Begin

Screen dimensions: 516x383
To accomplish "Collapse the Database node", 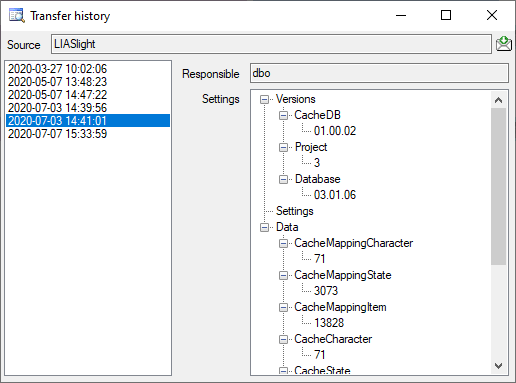I will tap(283, 179).
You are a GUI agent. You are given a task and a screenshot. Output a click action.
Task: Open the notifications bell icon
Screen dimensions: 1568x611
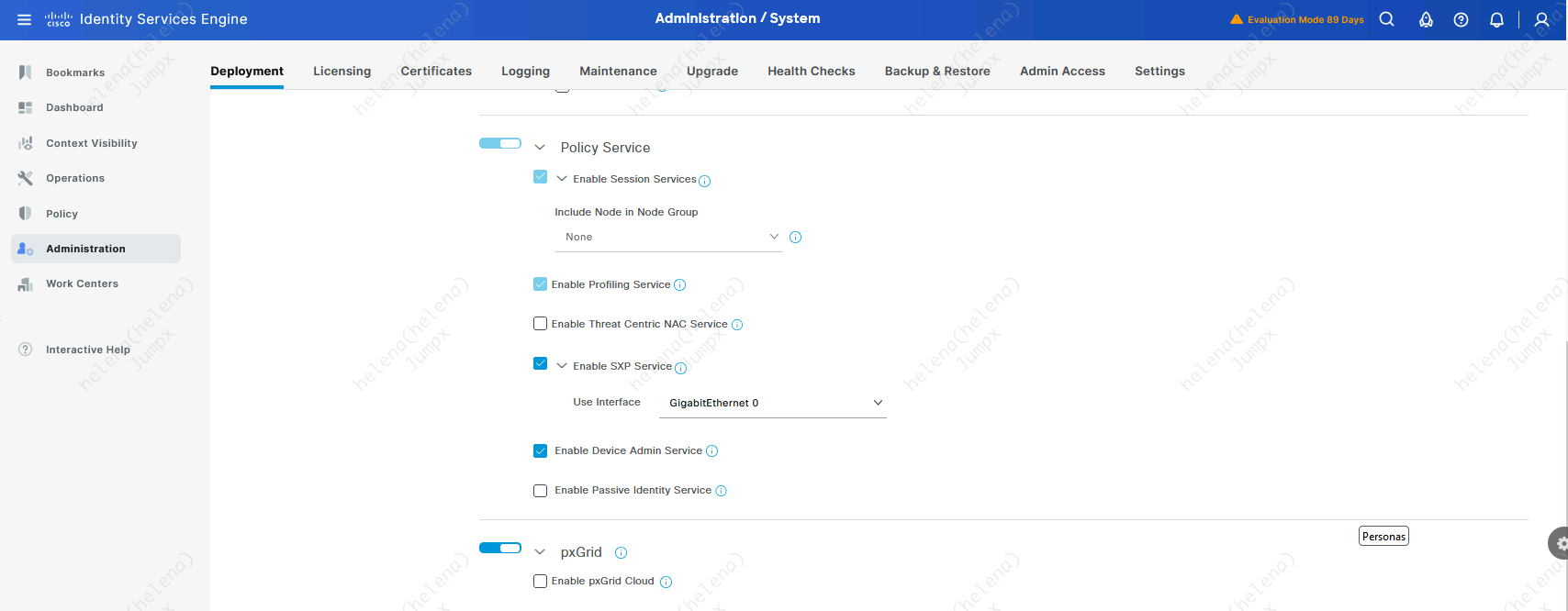click(x=1496, y=19)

End

-- What this task involves --
Can you arrange the records from the line with "You are a GUI" through the end of the records as a Markdown table with the columns Number and Line? Skip blank lines and leave out the pictures.

-- Solution to the exercise --
| Number | Line |
|---|---|
| 1 | You are a GUI agent. You are given a task and a screenshot. Output a click action. |
| 2 | Task: Open the notifications bell icon |
| 3 | Screen dimensions: 1568x611 |
| 4 | click(x=1496, y=19) |